Mohan Pauliah1, Philip H. Gutin2, Heiko Schoder2, Cameron Brennan2, Michelle S. Bradbury3, 4
1Radiology, Memorial Sloan Kettering Cancer Center, New York , United States; 2Neurosurgery, Memorial Sloan Kettering Cancer Center, New York, United States; 3Radiology, Memorial Sloan Kettering Cancer Center, New York, United States; 4Molecular Imaging, Memorial Sloan Kettering Cancer Center, New York, United States
By integrating functional and metabolic imaging technologies, increasingly more sensitive and specific read-outs reflecting the biological status of tumors may be obtained which, in turn, may improve characterization and direct targeted biopsy efforts. The purposes of our study are three-fold: (1) investigate the feasibility of deriving voxel-wise parameter estimates reflecting tumor cell proliferation, metabolic flux, and microvascular permeability in high grade glial tumors from precisely co-registered dynamic 18F-FLT PET and DCE-MRI with histologic correlation and (2) to investigate relationships among voxel-based determinations of PET- and MRI-based kinetic parameters during the first-pass and equilibrium phases of the study.

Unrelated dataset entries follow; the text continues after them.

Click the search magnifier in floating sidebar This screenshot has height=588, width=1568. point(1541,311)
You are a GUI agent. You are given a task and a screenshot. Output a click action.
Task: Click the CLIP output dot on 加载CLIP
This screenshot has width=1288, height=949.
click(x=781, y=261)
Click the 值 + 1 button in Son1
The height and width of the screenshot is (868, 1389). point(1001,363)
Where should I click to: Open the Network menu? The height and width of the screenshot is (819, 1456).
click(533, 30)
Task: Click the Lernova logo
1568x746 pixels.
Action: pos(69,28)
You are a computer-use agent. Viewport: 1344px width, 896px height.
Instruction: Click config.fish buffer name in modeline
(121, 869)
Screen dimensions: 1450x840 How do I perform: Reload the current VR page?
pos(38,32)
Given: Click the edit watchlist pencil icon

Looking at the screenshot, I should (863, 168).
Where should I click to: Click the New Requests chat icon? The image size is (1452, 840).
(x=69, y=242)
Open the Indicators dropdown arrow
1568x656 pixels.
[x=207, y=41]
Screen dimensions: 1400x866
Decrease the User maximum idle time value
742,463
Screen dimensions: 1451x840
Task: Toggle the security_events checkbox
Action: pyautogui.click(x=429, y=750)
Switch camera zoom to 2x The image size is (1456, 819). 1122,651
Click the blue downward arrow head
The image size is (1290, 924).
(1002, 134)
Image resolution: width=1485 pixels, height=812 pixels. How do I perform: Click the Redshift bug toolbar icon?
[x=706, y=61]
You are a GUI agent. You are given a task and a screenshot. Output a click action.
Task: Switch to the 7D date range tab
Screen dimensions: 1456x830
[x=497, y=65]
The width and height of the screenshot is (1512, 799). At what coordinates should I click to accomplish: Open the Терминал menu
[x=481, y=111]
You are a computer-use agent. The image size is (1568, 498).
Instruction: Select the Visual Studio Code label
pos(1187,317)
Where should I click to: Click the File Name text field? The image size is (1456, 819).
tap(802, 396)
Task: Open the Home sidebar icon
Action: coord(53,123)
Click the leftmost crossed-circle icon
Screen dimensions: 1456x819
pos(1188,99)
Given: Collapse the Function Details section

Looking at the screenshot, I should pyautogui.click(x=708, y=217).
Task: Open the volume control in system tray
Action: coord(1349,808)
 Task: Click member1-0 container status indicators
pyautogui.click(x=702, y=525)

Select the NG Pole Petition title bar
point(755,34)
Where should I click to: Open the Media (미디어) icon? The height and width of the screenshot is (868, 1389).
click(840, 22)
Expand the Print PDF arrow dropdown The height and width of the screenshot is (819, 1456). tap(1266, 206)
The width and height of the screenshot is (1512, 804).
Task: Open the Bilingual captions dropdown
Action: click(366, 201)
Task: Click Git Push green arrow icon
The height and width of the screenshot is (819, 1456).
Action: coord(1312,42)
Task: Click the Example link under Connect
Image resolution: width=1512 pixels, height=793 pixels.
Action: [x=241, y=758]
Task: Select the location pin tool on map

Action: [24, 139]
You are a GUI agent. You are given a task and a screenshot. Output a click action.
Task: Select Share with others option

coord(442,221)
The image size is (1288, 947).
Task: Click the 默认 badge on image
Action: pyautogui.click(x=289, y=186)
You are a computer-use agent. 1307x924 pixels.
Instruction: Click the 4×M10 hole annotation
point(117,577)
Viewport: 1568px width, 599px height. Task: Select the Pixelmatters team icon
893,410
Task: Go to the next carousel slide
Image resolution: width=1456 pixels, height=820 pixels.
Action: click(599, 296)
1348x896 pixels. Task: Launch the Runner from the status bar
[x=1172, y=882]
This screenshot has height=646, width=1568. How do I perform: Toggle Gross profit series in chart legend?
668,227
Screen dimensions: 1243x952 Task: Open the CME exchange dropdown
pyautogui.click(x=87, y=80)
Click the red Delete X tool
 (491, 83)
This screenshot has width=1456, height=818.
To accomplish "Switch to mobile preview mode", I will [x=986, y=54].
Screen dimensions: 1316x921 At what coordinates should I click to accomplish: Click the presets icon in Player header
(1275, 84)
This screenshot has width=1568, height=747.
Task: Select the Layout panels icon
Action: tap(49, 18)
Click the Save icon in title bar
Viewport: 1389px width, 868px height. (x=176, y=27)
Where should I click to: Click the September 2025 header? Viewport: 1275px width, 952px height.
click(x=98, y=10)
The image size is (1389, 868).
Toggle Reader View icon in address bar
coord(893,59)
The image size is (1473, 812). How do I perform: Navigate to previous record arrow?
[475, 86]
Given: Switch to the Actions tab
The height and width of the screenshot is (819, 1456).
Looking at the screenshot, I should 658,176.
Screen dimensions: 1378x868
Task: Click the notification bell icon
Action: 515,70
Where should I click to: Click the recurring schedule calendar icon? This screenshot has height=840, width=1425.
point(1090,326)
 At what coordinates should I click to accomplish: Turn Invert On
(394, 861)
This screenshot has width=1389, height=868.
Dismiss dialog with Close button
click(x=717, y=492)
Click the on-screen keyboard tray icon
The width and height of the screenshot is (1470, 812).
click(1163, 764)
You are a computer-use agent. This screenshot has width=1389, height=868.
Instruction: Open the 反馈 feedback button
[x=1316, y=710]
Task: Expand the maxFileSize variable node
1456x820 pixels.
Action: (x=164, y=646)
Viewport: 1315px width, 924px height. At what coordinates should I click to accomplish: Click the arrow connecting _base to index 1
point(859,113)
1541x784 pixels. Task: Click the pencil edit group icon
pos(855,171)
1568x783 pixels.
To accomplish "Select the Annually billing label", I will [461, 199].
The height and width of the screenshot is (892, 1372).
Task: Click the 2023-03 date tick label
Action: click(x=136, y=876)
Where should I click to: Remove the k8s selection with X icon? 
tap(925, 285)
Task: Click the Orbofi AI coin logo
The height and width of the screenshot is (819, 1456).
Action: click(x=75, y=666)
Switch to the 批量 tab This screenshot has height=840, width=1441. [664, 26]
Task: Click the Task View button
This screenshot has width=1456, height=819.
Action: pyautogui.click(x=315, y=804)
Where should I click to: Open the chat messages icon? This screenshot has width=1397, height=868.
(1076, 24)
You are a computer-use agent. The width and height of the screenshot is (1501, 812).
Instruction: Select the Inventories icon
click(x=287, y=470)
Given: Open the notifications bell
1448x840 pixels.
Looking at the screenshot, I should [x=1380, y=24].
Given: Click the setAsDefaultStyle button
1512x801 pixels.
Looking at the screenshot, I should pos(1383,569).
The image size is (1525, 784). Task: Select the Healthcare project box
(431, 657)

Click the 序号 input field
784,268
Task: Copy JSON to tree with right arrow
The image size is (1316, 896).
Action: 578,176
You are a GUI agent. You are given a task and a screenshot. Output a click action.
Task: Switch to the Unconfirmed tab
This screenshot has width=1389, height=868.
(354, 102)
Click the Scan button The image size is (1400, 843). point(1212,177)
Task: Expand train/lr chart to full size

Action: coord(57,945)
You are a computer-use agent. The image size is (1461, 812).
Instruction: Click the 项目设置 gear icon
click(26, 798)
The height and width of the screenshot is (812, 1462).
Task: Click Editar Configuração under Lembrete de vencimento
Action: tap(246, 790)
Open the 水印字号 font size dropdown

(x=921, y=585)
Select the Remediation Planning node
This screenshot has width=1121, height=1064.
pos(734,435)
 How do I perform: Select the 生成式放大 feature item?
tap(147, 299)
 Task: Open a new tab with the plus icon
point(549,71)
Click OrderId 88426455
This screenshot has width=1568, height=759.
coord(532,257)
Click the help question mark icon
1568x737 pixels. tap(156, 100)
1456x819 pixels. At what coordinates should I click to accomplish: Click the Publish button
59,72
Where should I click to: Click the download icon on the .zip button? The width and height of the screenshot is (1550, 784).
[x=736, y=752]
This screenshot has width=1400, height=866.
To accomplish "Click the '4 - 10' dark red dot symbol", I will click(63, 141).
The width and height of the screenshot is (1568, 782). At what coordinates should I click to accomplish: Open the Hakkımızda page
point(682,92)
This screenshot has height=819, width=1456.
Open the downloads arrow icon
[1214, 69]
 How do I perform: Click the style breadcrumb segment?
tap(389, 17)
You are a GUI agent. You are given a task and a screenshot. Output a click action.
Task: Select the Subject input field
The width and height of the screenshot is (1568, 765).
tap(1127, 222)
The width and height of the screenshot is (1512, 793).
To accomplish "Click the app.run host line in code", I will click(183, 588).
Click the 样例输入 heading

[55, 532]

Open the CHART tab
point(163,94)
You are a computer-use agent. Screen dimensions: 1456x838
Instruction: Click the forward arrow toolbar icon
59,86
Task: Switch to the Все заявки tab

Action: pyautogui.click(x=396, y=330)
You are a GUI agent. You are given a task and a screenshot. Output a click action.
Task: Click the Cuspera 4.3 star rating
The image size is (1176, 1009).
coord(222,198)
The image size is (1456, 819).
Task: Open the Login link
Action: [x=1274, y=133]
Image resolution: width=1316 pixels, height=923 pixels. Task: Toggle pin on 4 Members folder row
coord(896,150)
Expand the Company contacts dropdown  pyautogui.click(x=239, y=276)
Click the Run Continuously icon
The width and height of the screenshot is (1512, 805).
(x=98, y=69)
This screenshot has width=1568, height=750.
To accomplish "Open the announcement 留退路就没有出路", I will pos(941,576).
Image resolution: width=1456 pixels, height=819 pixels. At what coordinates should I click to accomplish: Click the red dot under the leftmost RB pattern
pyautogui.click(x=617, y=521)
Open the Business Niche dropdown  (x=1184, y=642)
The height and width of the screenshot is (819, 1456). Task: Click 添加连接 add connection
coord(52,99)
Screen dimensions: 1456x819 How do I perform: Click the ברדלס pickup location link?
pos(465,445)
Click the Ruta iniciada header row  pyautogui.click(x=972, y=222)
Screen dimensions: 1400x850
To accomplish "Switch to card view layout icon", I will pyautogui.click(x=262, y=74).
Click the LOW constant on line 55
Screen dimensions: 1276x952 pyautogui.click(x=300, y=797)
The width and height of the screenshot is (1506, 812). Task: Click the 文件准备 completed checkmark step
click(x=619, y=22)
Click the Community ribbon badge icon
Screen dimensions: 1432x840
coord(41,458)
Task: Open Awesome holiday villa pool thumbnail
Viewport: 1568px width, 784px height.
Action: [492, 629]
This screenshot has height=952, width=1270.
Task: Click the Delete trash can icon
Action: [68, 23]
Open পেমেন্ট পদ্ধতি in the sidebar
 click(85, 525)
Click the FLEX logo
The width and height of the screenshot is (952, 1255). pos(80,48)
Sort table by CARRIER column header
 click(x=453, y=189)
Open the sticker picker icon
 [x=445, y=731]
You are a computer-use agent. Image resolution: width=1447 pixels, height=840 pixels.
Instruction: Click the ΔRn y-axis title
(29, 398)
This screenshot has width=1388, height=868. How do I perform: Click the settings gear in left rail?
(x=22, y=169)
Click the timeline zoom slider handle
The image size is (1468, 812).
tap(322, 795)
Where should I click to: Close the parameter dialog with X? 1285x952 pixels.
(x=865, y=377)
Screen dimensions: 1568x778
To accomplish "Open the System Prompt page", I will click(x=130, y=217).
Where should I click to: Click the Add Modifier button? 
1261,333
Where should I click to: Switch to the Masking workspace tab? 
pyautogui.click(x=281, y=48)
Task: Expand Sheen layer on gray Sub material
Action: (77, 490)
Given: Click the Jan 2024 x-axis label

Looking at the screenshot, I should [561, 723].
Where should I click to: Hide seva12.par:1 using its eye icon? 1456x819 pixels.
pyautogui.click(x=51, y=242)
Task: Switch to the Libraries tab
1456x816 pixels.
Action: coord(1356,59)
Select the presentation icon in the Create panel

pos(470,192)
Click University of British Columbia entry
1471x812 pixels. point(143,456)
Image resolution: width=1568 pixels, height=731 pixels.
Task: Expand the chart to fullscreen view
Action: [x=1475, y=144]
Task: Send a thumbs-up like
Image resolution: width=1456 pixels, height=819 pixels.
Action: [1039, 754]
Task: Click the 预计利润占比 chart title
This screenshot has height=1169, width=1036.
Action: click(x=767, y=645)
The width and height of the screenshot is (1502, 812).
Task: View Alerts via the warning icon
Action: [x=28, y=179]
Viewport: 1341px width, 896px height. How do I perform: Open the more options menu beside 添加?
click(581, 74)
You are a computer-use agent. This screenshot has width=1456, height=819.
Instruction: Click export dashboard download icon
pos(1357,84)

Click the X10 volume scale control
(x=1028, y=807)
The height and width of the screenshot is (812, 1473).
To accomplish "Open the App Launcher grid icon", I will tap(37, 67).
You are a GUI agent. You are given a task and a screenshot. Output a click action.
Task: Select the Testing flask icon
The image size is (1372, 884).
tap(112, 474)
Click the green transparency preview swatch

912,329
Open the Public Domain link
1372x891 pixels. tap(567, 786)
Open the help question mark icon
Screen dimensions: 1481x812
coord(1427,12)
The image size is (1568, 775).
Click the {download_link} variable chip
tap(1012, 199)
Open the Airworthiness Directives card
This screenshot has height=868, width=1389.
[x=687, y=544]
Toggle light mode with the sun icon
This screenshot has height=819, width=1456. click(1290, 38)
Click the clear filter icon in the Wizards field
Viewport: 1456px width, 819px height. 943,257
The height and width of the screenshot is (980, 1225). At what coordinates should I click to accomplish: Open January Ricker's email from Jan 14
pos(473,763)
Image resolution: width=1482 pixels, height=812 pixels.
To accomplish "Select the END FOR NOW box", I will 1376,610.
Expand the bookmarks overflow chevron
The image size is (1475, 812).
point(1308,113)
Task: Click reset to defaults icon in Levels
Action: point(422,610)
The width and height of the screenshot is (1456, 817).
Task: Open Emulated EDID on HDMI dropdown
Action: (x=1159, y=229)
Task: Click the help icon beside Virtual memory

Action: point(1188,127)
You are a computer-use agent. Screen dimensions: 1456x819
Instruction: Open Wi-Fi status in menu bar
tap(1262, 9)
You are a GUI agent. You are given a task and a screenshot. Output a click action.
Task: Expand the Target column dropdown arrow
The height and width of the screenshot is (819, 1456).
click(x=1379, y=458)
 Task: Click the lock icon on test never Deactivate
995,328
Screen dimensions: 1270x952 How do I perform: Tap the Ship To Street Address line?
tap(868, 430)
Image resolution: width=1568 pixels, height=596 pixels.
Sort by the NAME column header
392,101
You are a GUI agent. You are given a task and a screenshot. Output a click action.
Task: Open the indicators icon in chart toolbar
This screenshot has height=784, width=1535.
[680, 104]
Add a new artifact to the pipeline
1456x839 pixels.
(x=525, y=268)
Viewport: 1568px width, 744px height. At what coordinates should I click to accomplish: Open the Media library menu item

In addition, targeted biopsy specimens were acquired using frameless stereotactic surgery and intraoperative MRI to determine whether parametric images are predictive of regional histologic assays of tumor cell proliferation and microvascular density. Quantitative accuracy of parametric images is also being evaluated through comparison of histologic determinations and gene expression differences, obtained at different biopsy locations, with the PET-MRI imaging features at those same locations. Given the high degree of heterogeneity of glial tumors, the molecular characteristics and functional imaging correlation on the same tumor areas may facilitate the development of novel therapies and yield increasingly more accurate prognostic information on the basis of key biomarkers.